Since the early days of the Canning Stock Route Project FORM has been committed to returning the content gathered over the life of the Project to participating communities. As the Project has grown, its content and scope has also expanded exponentially and along with it the need to devise an innovative and sustainable digital solution for the repatriation of the 40,000 content items to 17 remote Aboriginal communities across the Western Desert.
Aboriginal people are historically amongst the most researched peoples in the world, yet their cultural knowledge has been consistently removed by outsiders and deposited in far away institutions. Although safe in these locations these materials are often extremely difficult for Aboriginal communities to locate and access, and their removal continues to impact the transmission of cultural knowledge between generations.

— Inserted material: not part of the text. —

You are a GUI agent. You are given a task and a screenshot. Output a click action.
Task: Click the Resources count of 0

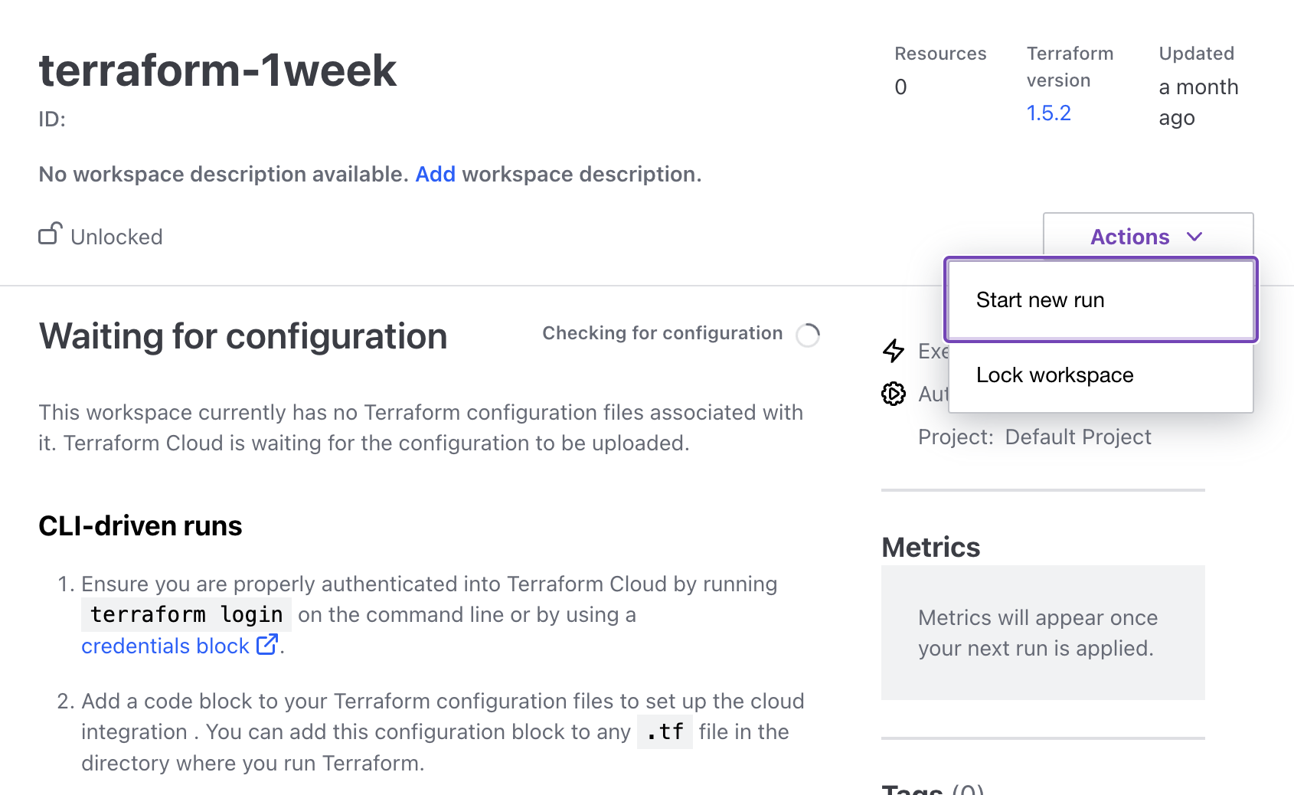click(x=900, y=87)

The Canning Stock Route Project set out to redress this practise through Digital Futures, a digital access initiative allowing the Project’s intangible cultural heritage materials to be used, shared, viewed and enjoyed in communities via an online portal that would also allow participants to download hi res content with additional hard drive back up in each of the communities. Mira Canning Stock Route Project Archive is the heart of Digital Futures and has been developed by FORM in partnership with the Center for Digital Archaeology (CoDA) at UC Berkeley. Mira, which means ‘to bring something hidden into the light’ in Martu Wangka will not only provide remote community access but also broad public access to a vast amount of the Project’s content in accordance with cultural protocols established by Aboriginal contributors and communities.
The other aspect of Digital Futures is the One Road: Canning Stock Route app, which repurposes the content and interactive experience of the internationally award-winning One Road multimedia display for iOS and web.